According to reports, power, coal and renewable energy minister Piyush Goyal said the stress in the electricity sector was not as severe as it was being made out to be and lenders to power projects could work on a recovery in the next few years.
Power capacity of thousands of megawatts is stranded or idling because of fuel shortage, poor health of distribution companies and environmental issues. Power producers have said in the past that the situation was also a concern for lenders to the sector.
After a meeting with top lenders to the sector, Goyal said there was an opportunity in the situation. “I am told that the stress on financial institutions is not as bad as it is made out. Power is the need of the hour and personally I feel that utilities are good assets as market has demand for what they are going to provide. All we have to do is smoothen the edges. For me, it is an opportunity and not a crisis,” said Goyal.
He said the challenges of financial institutions for funding stranded power projects was not going to ease soon as offering any incentives or changing RBI norms for lenders was not in government’s hands. Lending to the power sector, particularly to developers and distribution utilities, is risky in the present economic condition and financial institutions are seeking government support for timely recoveries, industry executives say.

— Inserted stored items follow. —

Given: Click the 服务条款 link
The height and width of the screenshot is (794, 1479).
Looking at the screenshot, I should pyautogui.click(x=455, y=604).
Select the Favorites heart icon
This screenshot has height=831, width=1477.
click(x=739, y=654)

Top executives of some of the largest financiers of the power sector such as State Bank of India, ICICI Bank, Citibank and Power Finance Corporation met power, coal and renewable energy minister Piyush Goyal on Monday to discuss their challenges. Bankers who presented status report of their borrowers also stated that design, build, finance, operate, transfer (DBFOT) model of bidding for ultra mega power projects is not bankable. They also suggested government should ensure viability of natural gas-fired power projects by either using them to meet peak demands or bundle their generation with NTPC’s supplies to state utilities.
After the meeting, Goyal told reporters that stakeholders in the sector will have to support the system to improve the situation, which is an opportunity in a country like India that needs more electricity.
Ruling out any relaxations for lenders or borrowers, Goyal said: “It is not an individual bank, company or ministry related issue and we have to look at it in national perspective. I believe we have to respect RBI’s efforts of the last 20 years to strengthen the Indian banking system and within that system, I feel as there are more than enough avenues to resolve problems.
We are not looking for great incentives or change in RBI laws.” He added that issues such as inaction by previous government, promoters taking systems for granted, uneconomical fuel supplies, states are not supplying electricity at the right price and power theft have caused problems in power sector. “However, we want to resolve problems by working in tandem with support from the stakeholders instead of getting into a blame game,” added Goyal.
On Monday, bankers discussed issues related to the financial health of electricity distribution utilities at length with Goyal, who stressed on the need for participation of private sector. Power ministry will device a mechanism where states can be motivated to increase the role of private sector in distribution.
In what may bring relief to solar power equipment makers, Goyal said his ministry has appealed to both commerce and finance ministries to review their possible move to impose anti-dumping duty on imported gears.